### Do this
In the forum thread about the fish Zig-Zag, what is the name of the owner's surviving steel dragonscale?

# RIP zig-zag



## Mowgli (Oct 6, 2011)

Oh little fishy, you were here only 3 days, but you were fun every day i had you.

First you don't get along well with the tetra tank, so i put you in a jar in my room as a placeholder tank with a lid on you

But then you jumped out while i was in the shower!? HOW DID YOU DO IT! i had to slap my hand into your water and throw a desk to find you and pick you up.

Then you didn't eat for day two.

Then, i had a heater malfunction on the third day. 
You fried at 90% while i went and picked up my girlfriend from work at the pet store.
You know you were probably thinking...why!?!?!?!...or you weren't thinking...you might have already been dead while i was looking at the other female betta at the pet store.




Oh 4.99 Fishy, why did you have to jump when i was in the shower...and how did the lid come off your interim home till my next paycheque. You'd be alive if you lasted till sunday


----------



## bahamut285 (Dec 10, 2010)

I'm sorry for your loss Mowgli


----------



## Mowgli (Oct 6, 2011)

yeah, and i just got my two fishies used to each other. I guess i won't be able to breed my little dragonscale :/ after i bought her he started lining his desk tank with bubbles.


----------



## sarahbeth1976 (Sep 30, 2011)

poor Zig Zag....how heartbreaking :O( This is my greatest fear with Argo....


----------



## shadow123 (Jun 6, 2010)

My little shadow passed away a few months ago i had him for about a year i loved him so much i couldn't breed him he was to old to breed every time i tried he wouldn't even make a bubble nest. he was a spade tail. i named him shadow because he was so dark.


----------



## Mowgli (Oct 6, 2011)

my girlfriend bought them for me as a mating pair  I still have yogi my little steel dragonscale though, and he made another nest today. i guess he never mourned eh


----------

### Entries shown
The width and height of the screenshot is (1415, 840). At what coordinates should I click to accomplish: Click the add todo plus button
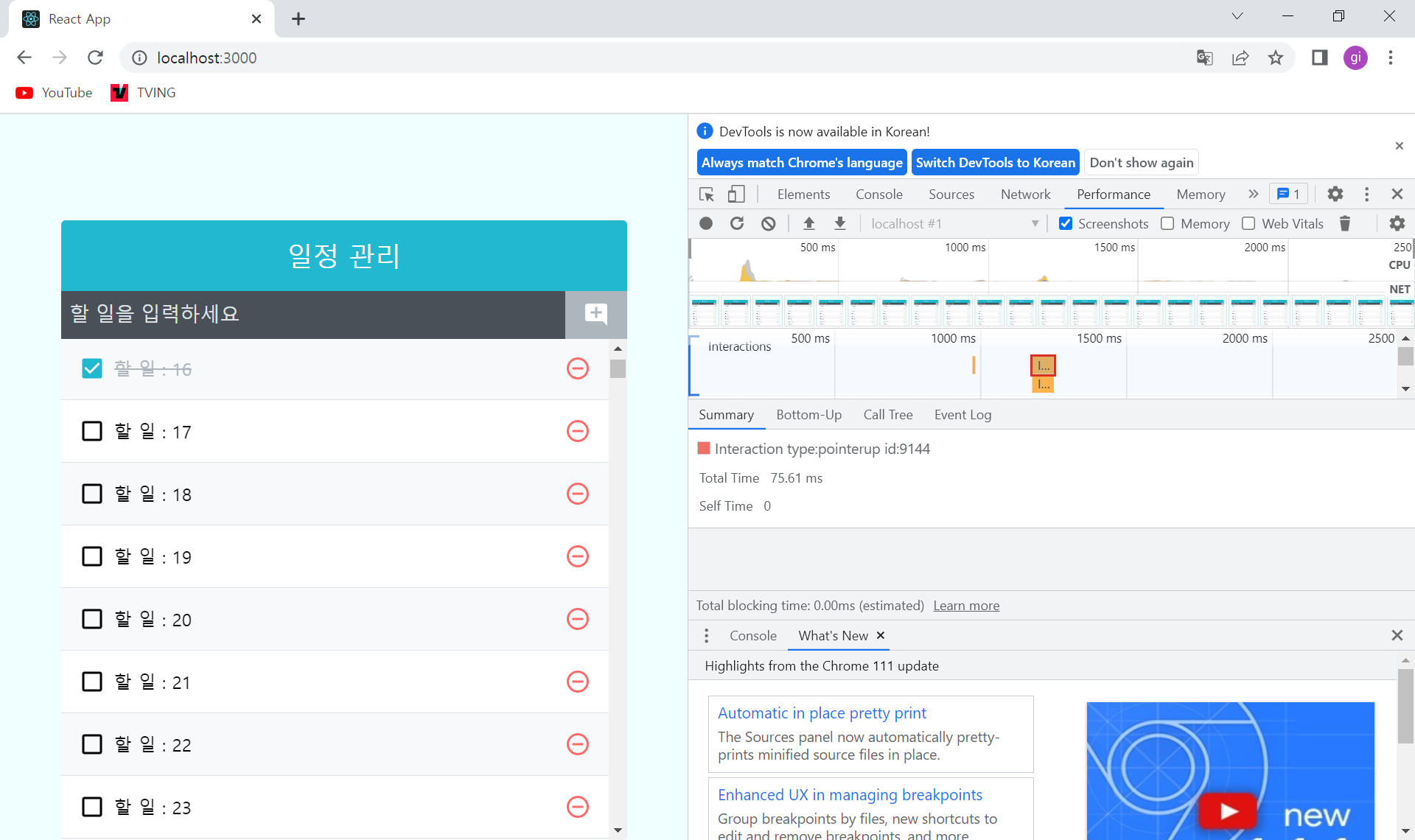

* * *

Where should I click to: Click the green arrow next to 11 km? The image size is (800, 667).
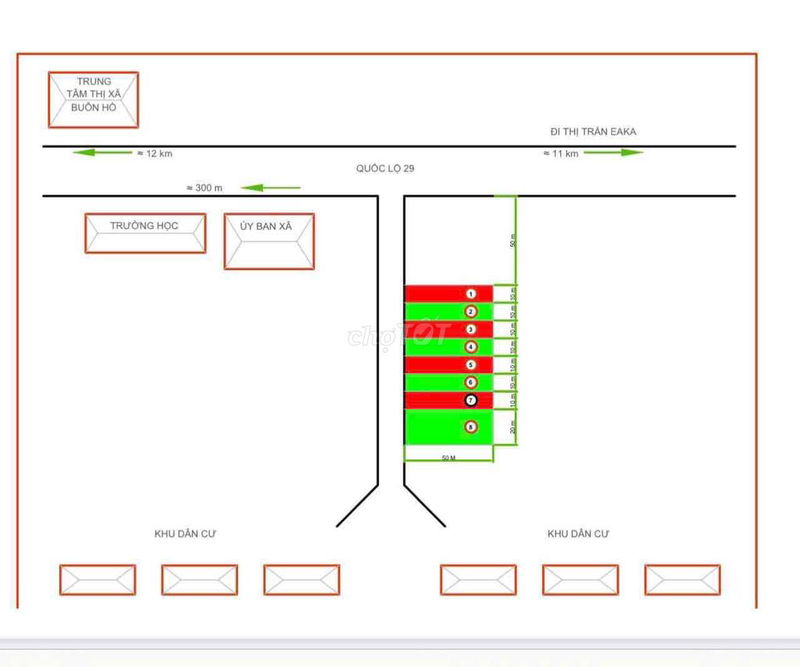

### Answer to the exercise
Yogi.